The findings were more surprising than Dr. Zee had imagined.
"This could really be a game changer," she said. "This type of data very likely could lead to how we take care of pregnant women because it puts sleep as one of the important questions we need to be asking during pregnancy."
In a follow-up study funded by NHLBI, Dr. Zee and her colleagues are looking at a number of those same women to find out if their sleep disturbances put them at higher risk for cardiovascular disease later in life.
"In other words, can symptoms in pregnancy be a window to future cardiovascular disease?" Dr. Zee asked.
Dr. Zee adamantly posits that all women, particularly menopausal women, should become more aware of the hazards of insufficient sleep and sleep apnea, which goes undiagnosed in women 90 percent of the time. That's in part because current screening tools were largely designed for and validated by men, and many women don't have the classic symptoms, says Dr. Zee. For this reason, doctors often miss the mark.

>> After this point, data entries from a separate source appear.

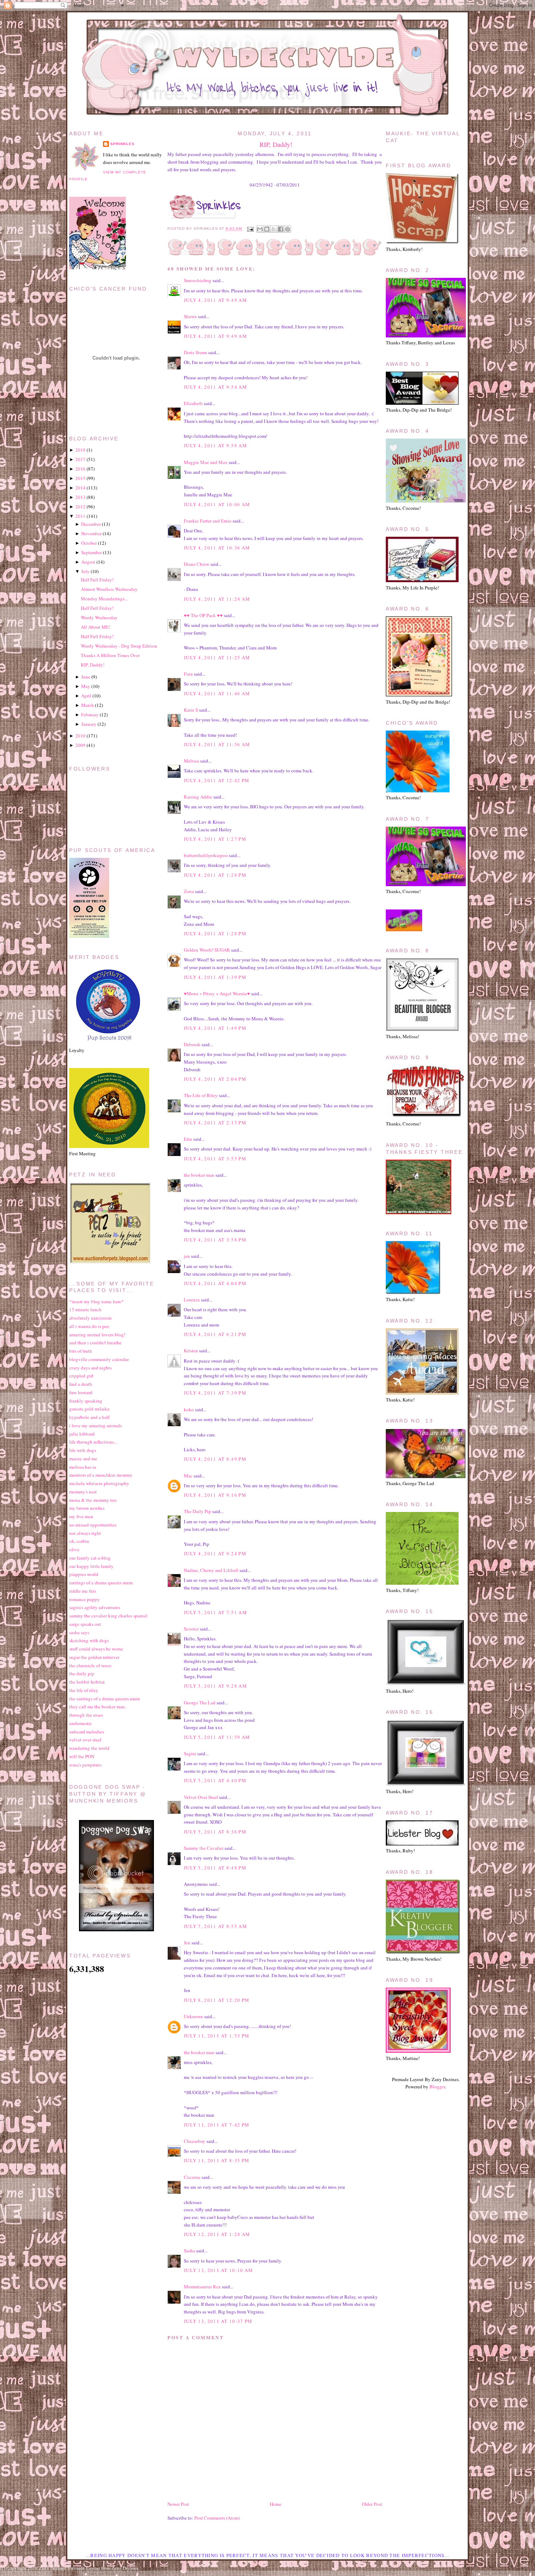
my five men (81, 1516)
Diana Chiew (196, 564)
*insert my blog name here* (96, 1301)
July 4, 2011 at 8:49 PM (215, 1459)
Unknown (193, 2016)
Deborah (193, 1044)
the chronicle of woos (90, 1665)
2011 (80, 516)
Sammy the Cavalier (203, 1848)
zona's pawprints (85, 1764)
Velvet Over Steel (201, 1797)
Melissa (191, 760)
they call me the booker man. (97, 1706)
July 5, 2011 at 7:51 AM (215, 1612)
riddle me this (82, 1591)
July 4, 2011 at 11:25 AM (217, 657)
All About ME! (95, 627)
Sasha (189, 2250)
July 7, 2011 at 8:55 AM (215, 1926)
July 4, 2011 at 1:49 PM (215, 1028)
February (90, 714)
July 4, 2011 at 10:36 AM (217, 547)
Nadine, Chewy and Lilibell (211, 1570)
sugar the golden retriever (94, 1657)
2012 (80, 506)
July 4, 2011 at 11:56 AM (217, 744)
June (85, 676)
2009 (80, 745)
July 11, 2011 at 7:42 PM (216, 2124)
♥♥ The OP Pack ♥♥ (203, 615)
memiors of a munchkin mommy (100, 1475)
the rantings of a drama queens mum (104, 1698)
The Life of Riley (201, 1095)
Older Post (372, 2504)
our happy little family (91, 1566)
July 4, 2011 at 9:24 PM (215, 1553)
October (89, 543)
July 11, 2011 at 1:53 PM (216, 2035)
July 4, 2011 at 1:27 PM (215, 839)
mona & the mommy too (93, 1500)
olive (74, 1549)
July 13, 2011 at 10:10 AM (218, 2270)
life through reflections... (93, 1442)
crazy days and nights (90, 1367)
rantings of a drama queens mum (100, 1582)
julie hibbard (82, 1434)
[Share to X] (273, 229)
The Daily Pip (198, 1511)
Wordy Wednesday (99, 617)
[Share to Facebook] (280, 229)
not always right (85, 1533)
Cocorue (192, 2177)
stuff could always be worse (96, 1648)
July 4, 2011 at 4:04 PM (215, 1283)
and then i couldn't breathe (95, 1342)
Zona (189, 891)
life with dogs (82, 1450)
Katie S (191, 710)
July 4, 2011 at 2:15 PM (215, 1122)
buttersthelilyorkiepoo (206, 855)
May (85, 686)
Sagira (190, 1753)
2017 (80, 459)
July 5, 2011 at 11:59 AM (217, 1737)
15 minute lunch (85, 1309)
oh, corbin (79, 1541)
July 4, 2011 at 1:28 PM (215, 875)
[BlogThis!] (266, 229)
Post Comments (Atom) (217, 2518)
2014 (80, 487)
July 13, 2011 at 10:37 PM (218, 2321)
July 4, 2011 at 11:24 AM (217, 599)
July (85, 571)
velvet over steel (85, 1739)
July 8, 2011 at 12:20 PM (216, 2000)
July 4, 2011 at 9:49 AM (215, 300)
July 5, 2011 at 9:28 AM (215, 1686)
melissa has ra (82, 1467)
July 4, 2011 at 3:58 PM (215, 1239)
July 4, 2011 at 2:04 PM (215, 1079)
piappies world (83, 1574)
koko (189, 1409)
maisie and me (83, 1458)
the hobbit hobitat (87, 1682)
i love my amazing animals (95, 1425)
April (86, 695)
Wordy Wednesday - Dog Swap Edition (119, 646)
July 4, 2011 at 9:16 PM (215, 1495)
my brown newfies (86, 1508)
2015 (80, 478)
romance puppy (84, 1599)
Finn (188, 674)
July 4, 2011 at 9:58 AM (215, 445)
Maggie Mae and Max (205, 462)
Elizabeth (193, 403)
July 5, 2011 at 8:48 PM (215, 1867)
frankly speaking (85, 1400)
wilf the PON (81, 1756)
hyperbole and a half (89, 1417)
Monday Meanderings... (104, 598)
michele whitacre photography (99, 1483)
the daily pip (81, 1673)
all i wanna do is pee (89, 1326)
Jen (187, 1942)
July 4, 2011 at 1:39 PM (215, 977)
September (91, 552)
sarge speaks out (85, 1624)
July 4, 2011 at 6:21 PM (215, 1334)
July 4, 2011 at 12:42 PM (216, 780)
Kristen (191, 1350)
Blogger (437, 2086)
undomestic (80, 1723)
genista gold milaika (89, 1408)
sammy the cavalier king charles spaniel (108, 1615)
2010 (80, 735)
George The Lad (199, 1702)
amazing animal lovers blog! (97, 1334)
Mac (188, 1475)
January (88, 724)
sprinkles (122, 144)
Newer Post (178, 2504)
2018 (80, 450)
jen (187, 1256)
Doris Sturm (195, 352)
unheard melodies (86, 1731)
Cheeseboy (194, 2141)
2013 (80, 497)
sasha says (79, 1632)
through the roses (86, 1715)
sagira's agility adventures (94, 1607)
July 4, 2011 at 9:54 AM (215, 387)
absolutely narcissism (90, 1318)
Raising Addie (198, 796)
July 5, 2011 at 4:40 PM (215, 1780)
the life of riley (83, 1690)
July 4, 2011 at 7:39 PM (215, 1392)
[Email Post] (249, 229)
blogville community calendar (99, 1359)
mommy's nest (83, 1491)
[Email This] (259, 229)
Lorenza (192, 1299)
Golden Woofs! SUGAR (207, 950)
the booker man (199, 1175)
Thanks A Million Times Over (110, 655)
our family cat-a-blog (90, 1558)
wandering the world (89, 1748)
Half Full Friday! (97, 579)
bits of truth (80, 1351)
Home (275, 2504)
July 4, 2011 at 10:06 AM (217, 504)
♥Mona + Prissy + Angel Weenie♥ (217, 993)
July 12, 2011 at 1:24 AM (217, 2234)
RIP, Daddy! (275, 144)
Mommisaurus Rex (202, 2286)
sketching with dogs (89, 1640)
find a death (80, 1384)
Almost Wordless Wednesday (109, 589)
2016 (80, 468)
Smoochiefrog (197, 280)
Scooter (191, 1628)
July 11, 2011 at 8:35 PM (216, 2160)
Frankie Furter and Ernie (207, 520)
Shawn (190, 316)
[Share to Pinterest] (287, 229)
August (88, 562)
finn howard (80, 1392)
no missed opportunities (92, 1524)
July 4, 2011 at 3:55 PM (215, 1158)
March (87, 705)
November (91, 533)
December (91, 524)
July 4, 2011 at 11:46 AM (217, 693)
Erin (188, 1139)
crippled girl (81, 1375)
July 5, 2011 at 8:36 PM (215, 1831)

"They have focused more on sleepiness, which is something women may not be complaining about, or [large] neck size, which women don't really have, or being overweight," said Dr. Zee. "They're not looking so much at insomnia, or fatigue or mood disturbances."
Dr. Zee says when women present as insomniac, or complain about disrupted sleep, their doctors need to be asking: Do you snore? Is it loud and frequent, like three nights a week? Are you aware that you stop breathing or are gasping out loud, or are you waking up with a dry mouth, or going to the bathroom frequently? If so, or you're not sure, she strongly advises getting a sleep study, or at least trying a sleep app on a smartphone or tablet that can monitor your breathing.
If you have no symptoms, Dr. Zee says be honest with yourself about how you're making it through the day. If you're getting foggy-eyed during work, and especially if sleepiness is impacting daytime functioning, that's a sign that you've long been sleep-deprived. And getting good quality sleep is the only answer.
"Start slowly and add 30 minutes a day -- 15 minutes earlier to bed, 15 minutes later waking up," she advises. "That's 150 minutes a week -- and it adds up! Before long you can add 45 minutes a day."
Dr. Zee says research has shown that on average seven to eight hours is needed for your body to function properly. So take the advice you've long heard and go to bed at a regular bedtime and don't deviate more than an hour. She also strongly urges something that surprised even me: get lots of bright, natural light into your day, especially in the morning, because it helps synchronize your biological rhythms and makes a difference at night. Dr. Zee says if you exercise outside in the morning -- because exercise is critical to good sleep -- all the better. Even when you go work, sitting near bright light if you have access to a window can be sleep-wise.
Once evening comes and you're preparing for bed, begin dimming the lights and relaxing.
"And I mean really relax!" says Dr. Zee. That means shutting down anything that has a screen -- TV, computers, tablets, phones, because that kind of light suppresses secretion of melatonin that helps our sleep.
Because the most serious effects of poor sleep habits can take years to show up, Dr. Zee says we must all start now taking our sleep health seriously.
"Be proactive," she says. "Sleep is so very important. It's what I call the fifth vital sign, and we can't ignore it."